ANDREW MARR: So it's going to take a bit longer to get onto your plane and so on for a while?

GORDON BROWN: I think I've got to appeal to members of the public to understand that at this point when we've had an attempted attack at an airport the security measures have to be increased.

And whether it's checks as people go into the airports or whether it's also of course more police patrols, or whether it may be some barriers that people have got to come through, these will be on the basis of an assessment made on the ground for particular airports what people must be expected to have. But of course I want the ordinary business of the country to continue.

ANDREW MARR: Just airports?

GORDON BROWN: I think the message is that, that terrorists will not disrupt the ordinary business of running our lives. Now the second area is of course crowded places.

And as we saw with the, the attempt at a bomb outside what would have been a crowded place in the middle of the night, we have got to take extra measures in crowded places and you will see a greater police presence and you will see in some cases further measures to enhance the security there.

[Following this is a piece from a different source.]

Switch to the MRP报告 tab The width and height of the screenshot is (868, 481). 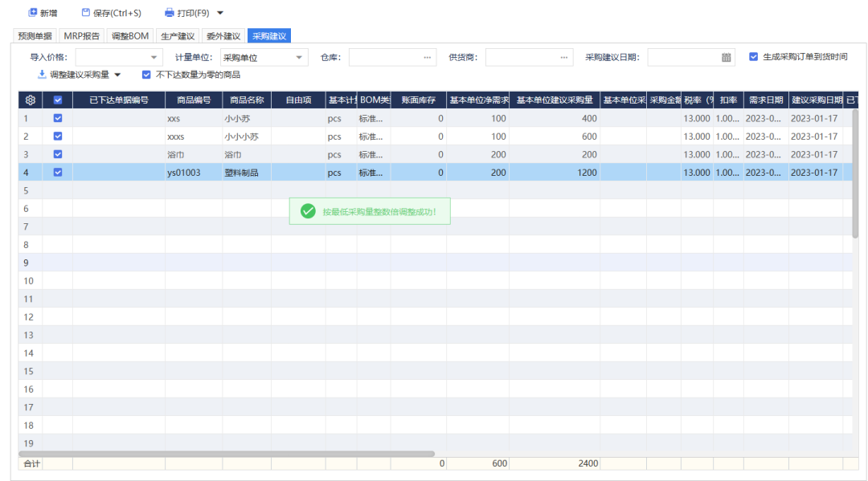(x=82, y=36)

I think the third area I should mention is, is cars. And of course these are car bombs that are being used, using a vehicle as in other parts of the world to inflict damage. And people may expect that there may be some checks of cars during the course of the next few days.

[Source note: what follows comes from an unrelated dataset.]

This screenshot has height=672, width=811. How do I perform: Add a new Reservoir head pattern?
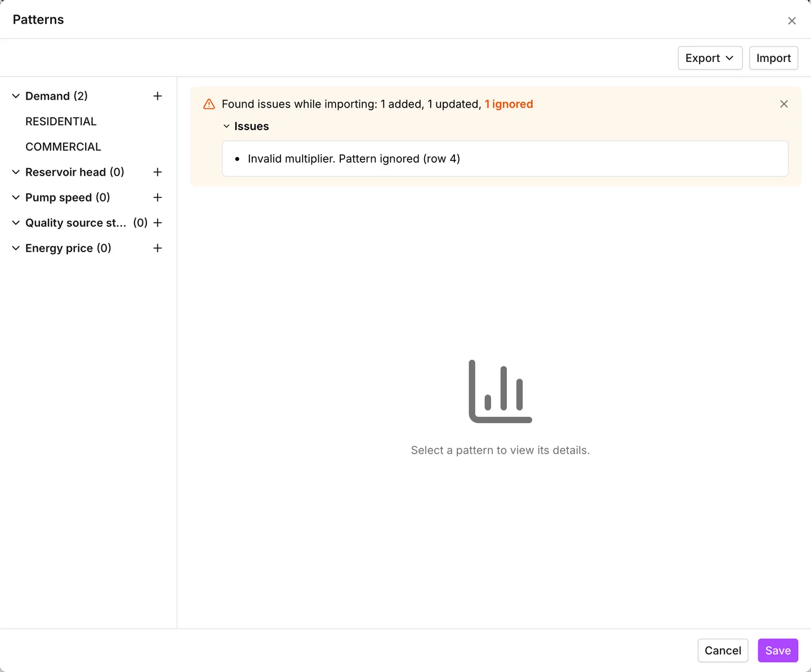coord(158,172)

And I think they should be ready and hopefully cooperate with the police in what they are trying to do which is to prevent anybody carrying such a bomb going round the country.

ANDREW MARR: What's your message therefore to the people who would otherwise be thinking of going out to a night club this evening, going out to a crowded place? Should people carry on living their lives as normal?

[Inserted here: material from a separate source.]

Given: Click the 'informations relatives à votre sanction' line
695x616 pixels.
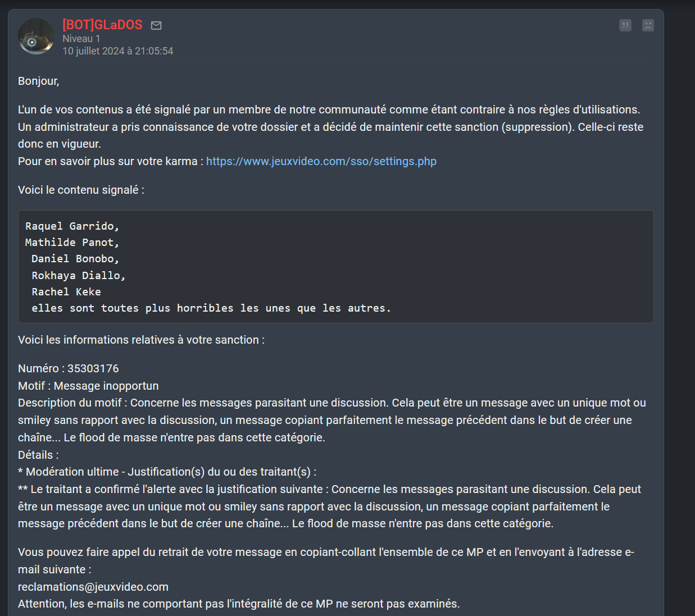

GORDON BROWN: I think it's very important that people carry on living their lives as normal. I think it's very important that we the British people send a message to terrorists that they will not be allowed to undermine our British way of life.

But it's also important that the public are, are vigilant, that we take proper precautions, that we get the right balance between the reassurance that I can give that everything is being done in our power with heightened policing to protect people's lives. But also the need to be vigilant when it comes to going to crowded places and looking at what is actually happening there.

And I am sure that we will see, as we've seen from the counter terrorism hotline where the public are encouraged to, to tell us if there is anything that is untoward we have had massive public cooperation over these last few days and I think there is nothing but admiration for the way the general public has responded and will continue to respond because we are all in this together.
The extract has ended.